Professor e escritor, José Isaac Pilati recebe a Comenda Conselheiro Manoel da Silva Mafra

30/11/2017 20:52

Advogado, professor e escritor, José Isaac Pilati, vice-diretor do Centro de Ciências Jurídicas da UFSC, recebeu nesta quarta-feira, dia 29,  no auditório do Fórum do Norte da Ilha, CCJ, a Comenda Conselheiro Manoel da Silva Mafra, entregue pelo Instituto dos Advogados de Santa Catarina IASC.

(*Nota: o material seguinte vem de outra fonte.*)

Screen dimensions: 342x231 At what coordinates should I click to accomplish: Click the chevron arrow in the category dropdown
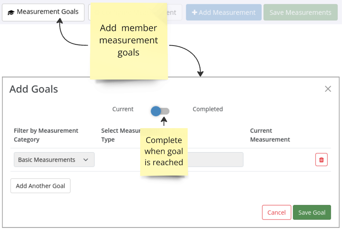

Na advocacia desde 1974, Pilati tem sua teoria estampada no livro “Propriedade e função social na pós-modernidade”, lançado pela Lumen Juris, do Rio de Janeiro, que já tem três edições. Graduado em Direito pela Universidade Federal do Paraná (1973), ele é mestre (1989) e doutor (1995) em Direito pela Universidade Federal de Santa Catarina, onde é professor associado IV. Também atuou no serviço público estadual (Secretaria da Saúde e Departamento de Saúde Pública de Santa Catarina 1980-1990) e foi juiz do TRE/SC na classe de jurista de 2005 a 2007.

Presidiu a Academia Desterrense de Letras e a Academia de Letras de Palhoça, é membro da Academia Catarinense de Filosofia e da Academia Sul Brasileira de Letras e vice-presidente da Academia Catarinense de Letras Jurídicas (Acalej), além de fazer parte da diretoria do Instituto Histórico e Geográfico de Santa Catarina.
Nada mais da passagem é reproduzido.